Neuropathological studies show the main lesions to be in the posterior and lateral columns, predominantly in the upper thoracic and midthoracic regions [5]. The MRI findings of the spinal cord in SCD are high-signal intensity on T2-weighted images within the posterior or lateral columns. Brain lesions of vitamin B12 deficiency over the medulla oblongata, pons, mesencephalon and crus cerebelli have also been reported [6]. SCD can also result from common variable immunodeficiency syndrome, paraneoplastic malabsorption, folate deficiency, acute monoblastic leukemia and nitrous oxide anesthesia [7].
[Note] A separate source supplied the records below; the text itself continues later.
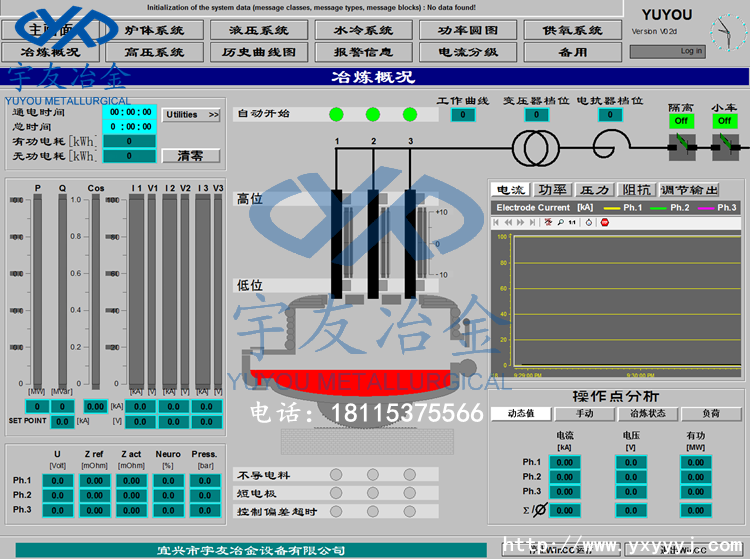Toggle the 隔离 Off indicator
750x559 pixels.
[x=681, y=121]
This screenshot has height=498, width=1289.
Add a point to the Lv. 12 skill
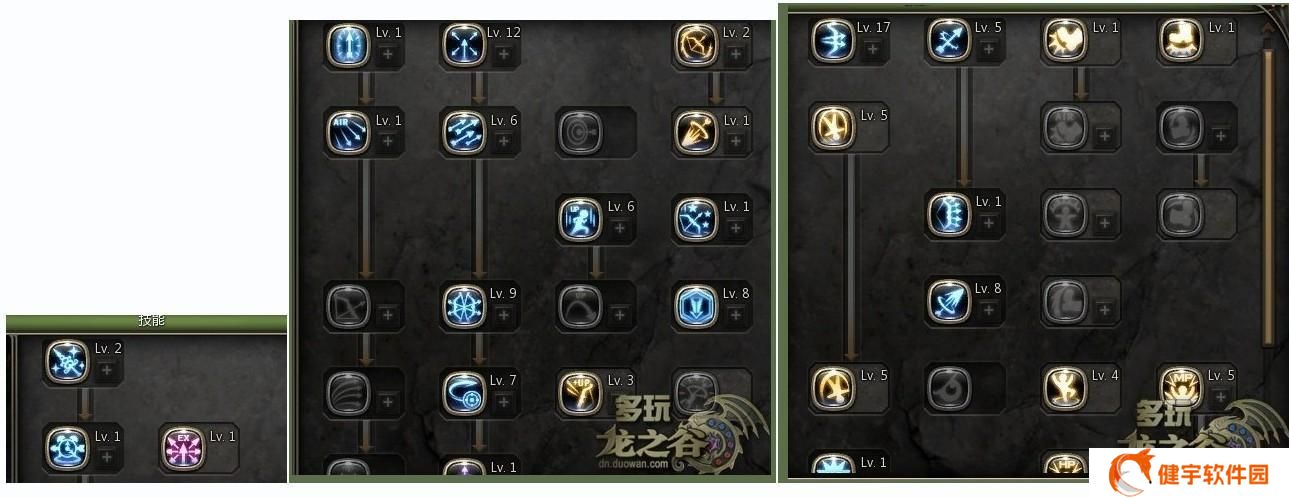click(503, 54)
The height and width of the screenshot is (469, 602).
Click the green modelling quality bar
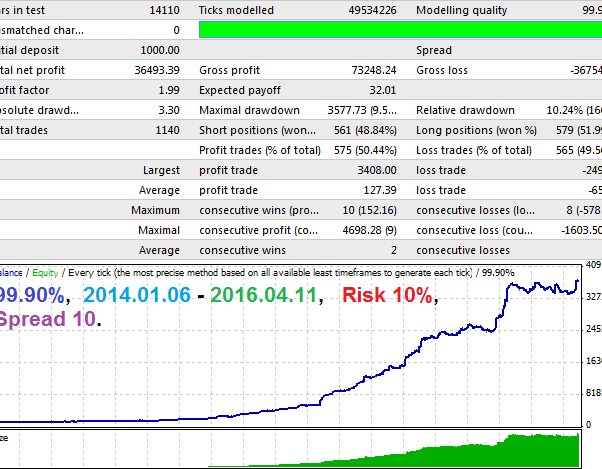(x=400, y=30)

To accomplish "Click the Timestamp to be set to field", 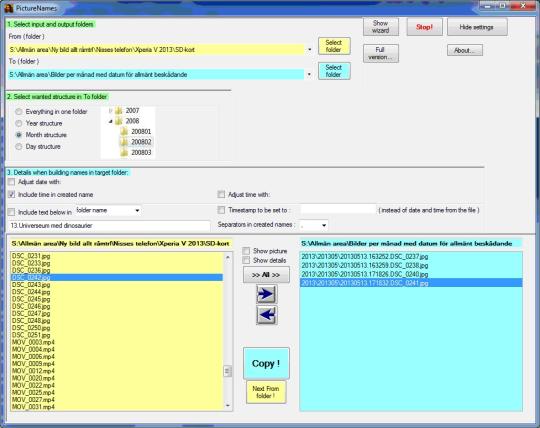I will pyautogui.click(x=338, y=210).
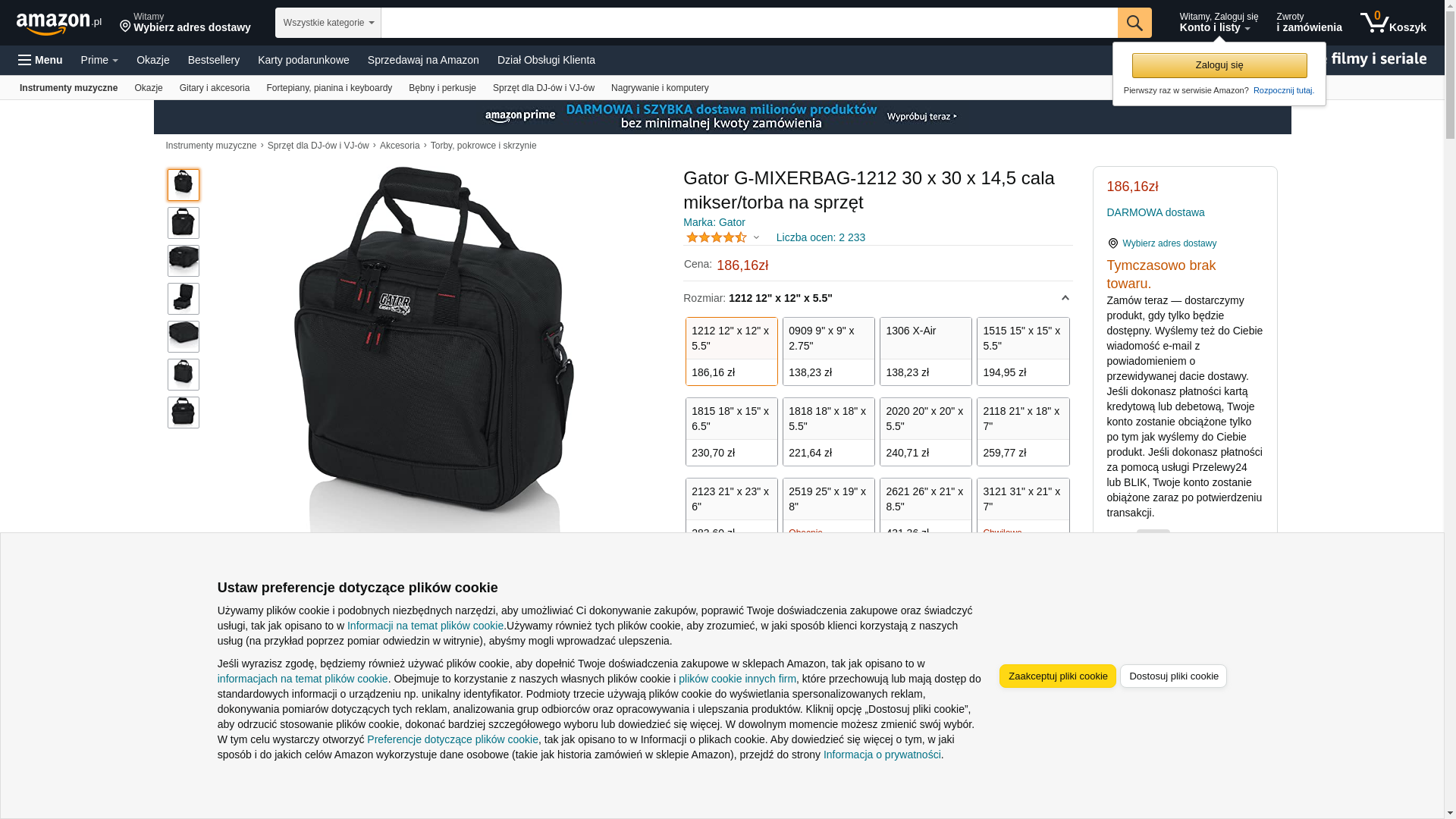Click the star rating icons
1456x819 pixels.
click(x=717, y=237)
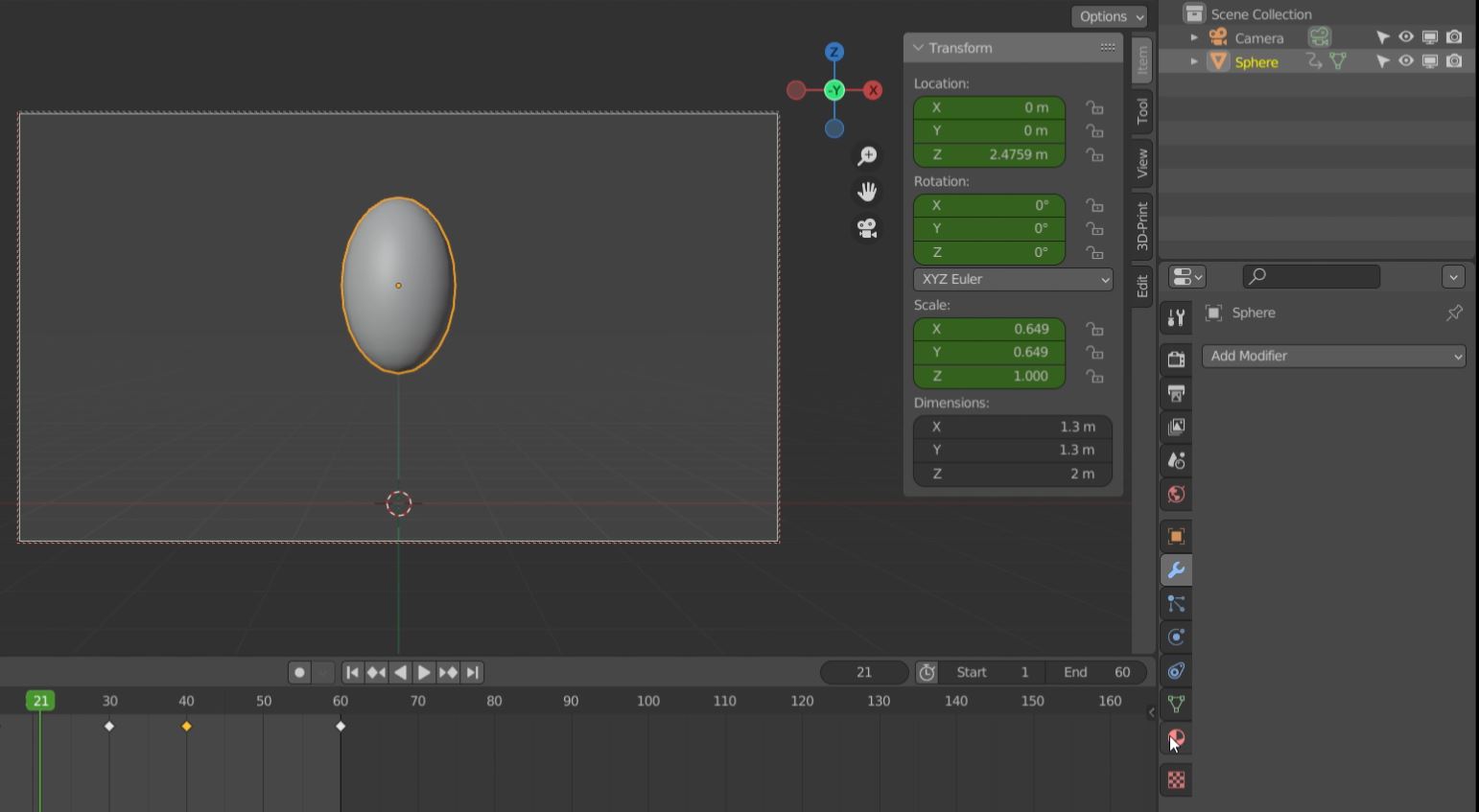This screenshot has width=1479, height=812.
Task: Click the camera view icon in viewport
Action: pyautogui.click(x=867, y=228)
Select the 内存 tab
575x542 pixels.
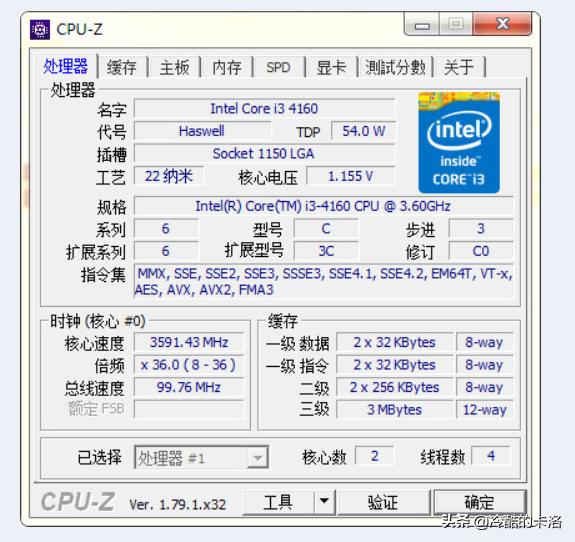point(227,67)
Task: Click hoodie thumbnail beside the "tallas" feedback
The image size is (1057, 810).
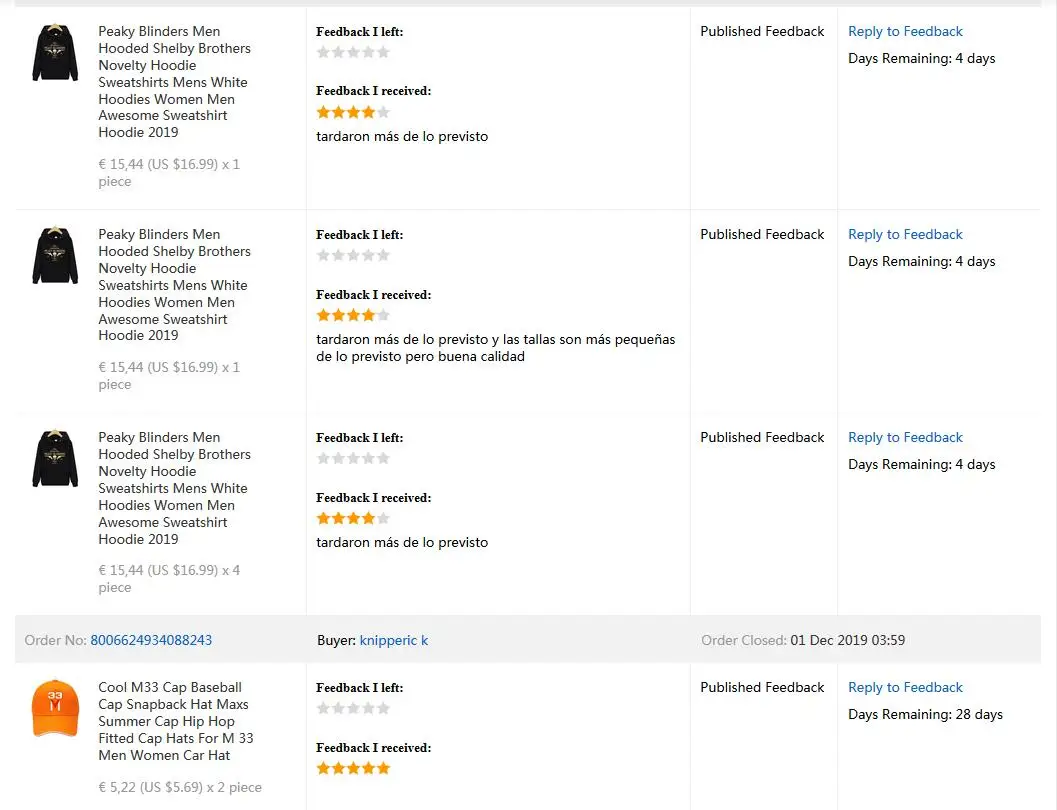Action: click(x=55, y=256)
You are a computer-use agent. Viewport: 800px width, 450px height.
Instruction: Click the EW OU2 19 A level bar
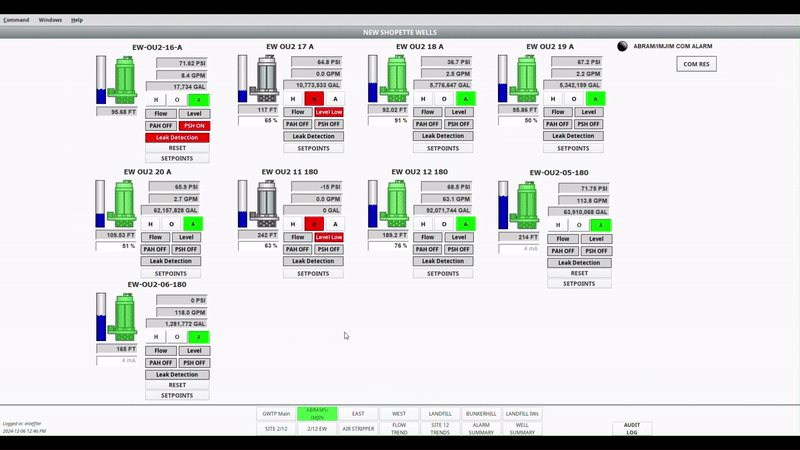tap(502, 79)
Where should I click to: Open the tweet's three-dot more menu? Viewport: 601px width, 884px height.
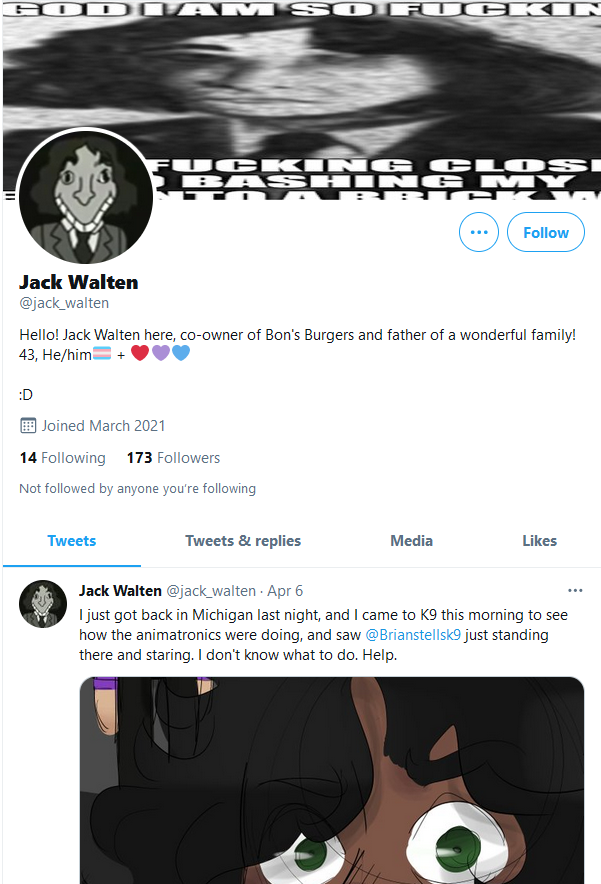click(575, 590)
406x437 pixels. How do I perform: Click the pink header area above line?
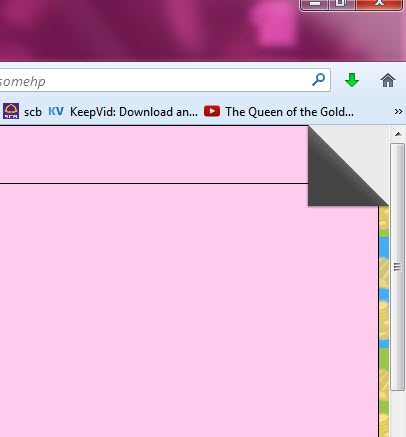pyautogui.click(x=154, y=154)
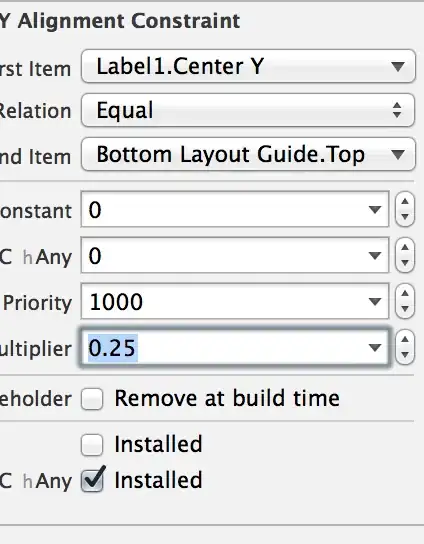Open the Second Item Bottom Layout Guide.Top dropdown

pyautogui.click(x=248, y=154)
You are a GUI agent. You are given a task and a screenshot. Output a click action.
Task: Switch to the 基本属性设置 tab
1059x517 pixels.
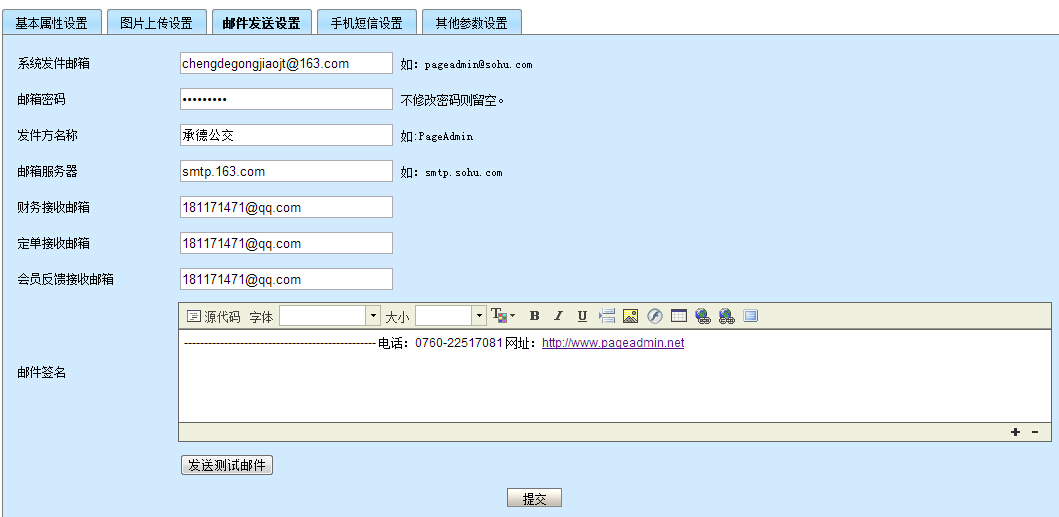(x=52, y=23)
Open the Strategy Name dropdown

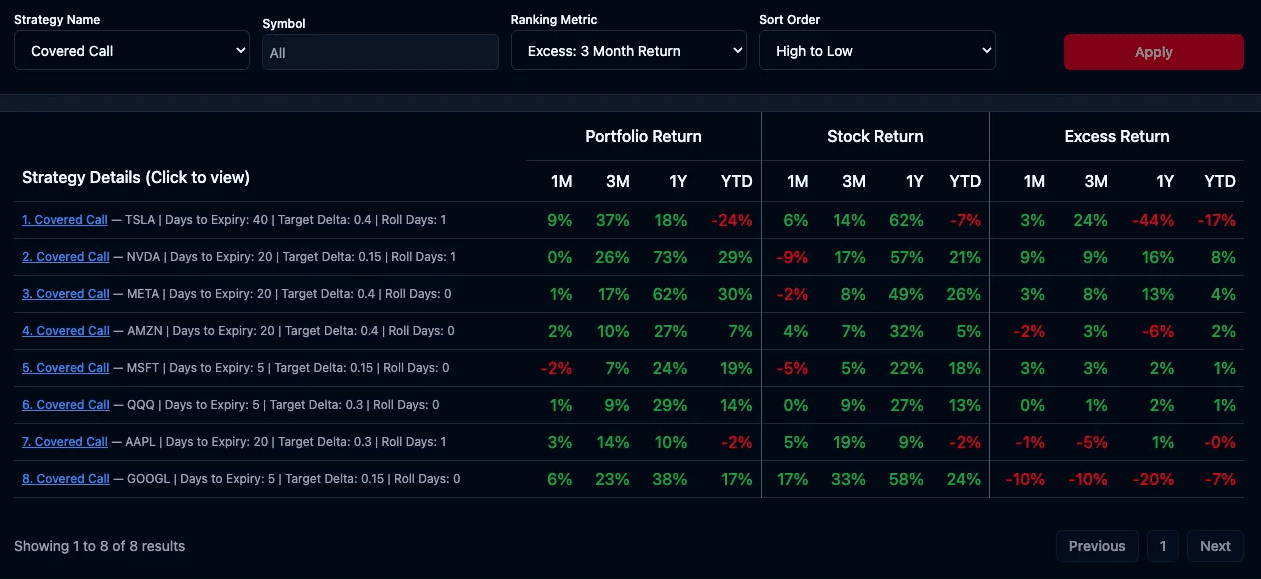131,51
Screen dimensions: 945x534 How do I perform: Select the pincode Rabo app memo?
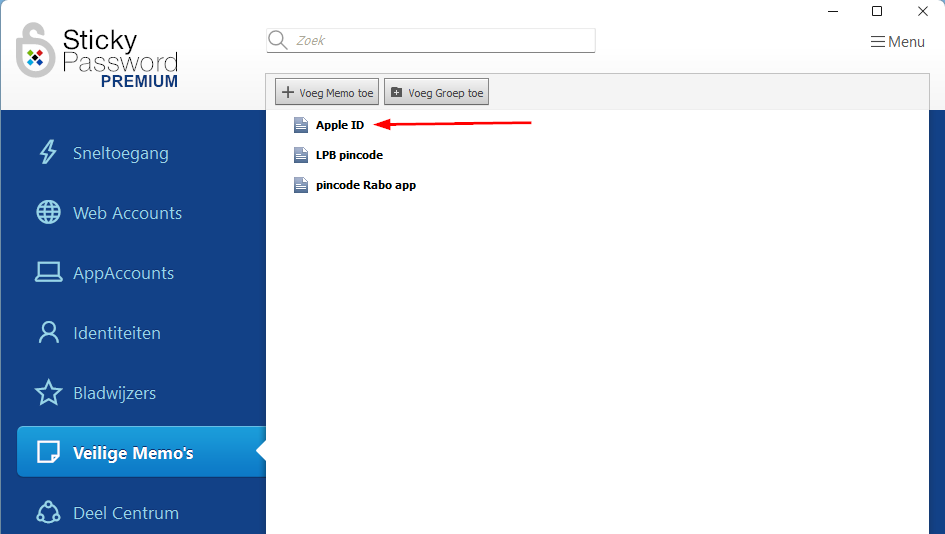(365, 185)
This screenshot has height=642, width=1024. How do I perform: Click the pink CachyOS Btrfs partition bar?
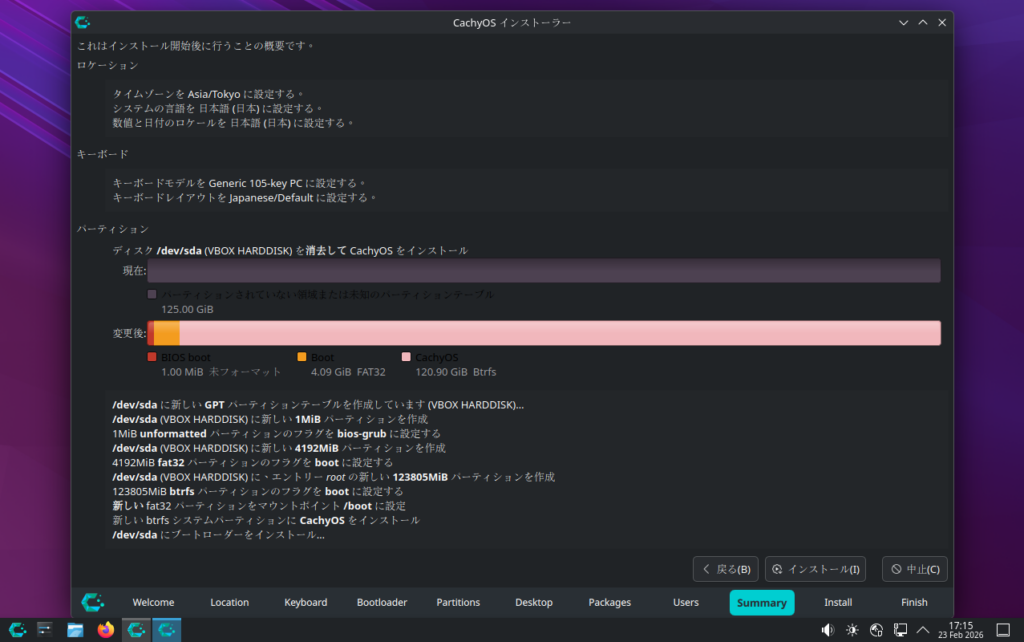pos(560,333)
The main symptoms of SCD are paresthesia, stiffness, numbness or tingling of the limbs; sensory ataxia; and impaired vibration and joint position sensation. Spastic paraparesis may develop if SCD is left untreated. Babinski's sign may be present, and the deep tendon reflexes are variable [8]. If these symptoms are associated with macrocytic anemia, the possibility of SCD should be strongly considered. Usually, vitamin B12 deficiency is detected on the basis of hematological abnormalities such as macrocytic megaloblastic anemia or macrocytosis, but it was noted to be associated with only neuropsychiatric abnormalities in 28% of one population studied [2]. The hematologic abnormalities of vitamin B12 deficiency (macrocytic anemia) may develop after neurologic abnormalities. Some patients with SCD might have minimal symptoms without hematologic abnormalities initially, such as acroparesthesia and Lhermitte's sign only. At this moment, in the early stage, in addition to blood vitamin B12 and homocysteine levels, spinal MRI may be a good diagnostic tool [9]. Once the diagnosis of SCD is suspected, treatment with vitamin B12 injection should be started as early as possible to avoid irreversible neurologic damage. Improvement in myelopathy may occur if vitamin B12 therapy is started early in the course of the disease. The resolution of the MRI changes in our case correlated well with the clinical improvement [8, 10].

Conclusion

We report a case of an adult with SCD with new MRI findings from the medulla oblongata to the thoracic spine with high signal intensity on T2-weighted images within the posterior or lateral columns and without hematologic disorders. There have been few cases reported in the literature with extended lesions over several segments of the spinal cord. Complete recovery from the disease was not observed in the previous reports. Patients with SCD should be diagnosed early by their treating physicians having a high index of suspicion and using diagnostic tools such as MRI.

Consent

Written, informed consent was obtained from the patient for publication of this case report and accompanying images. A copy of the written consent is available for review by the Editor-in-Chief of this journal.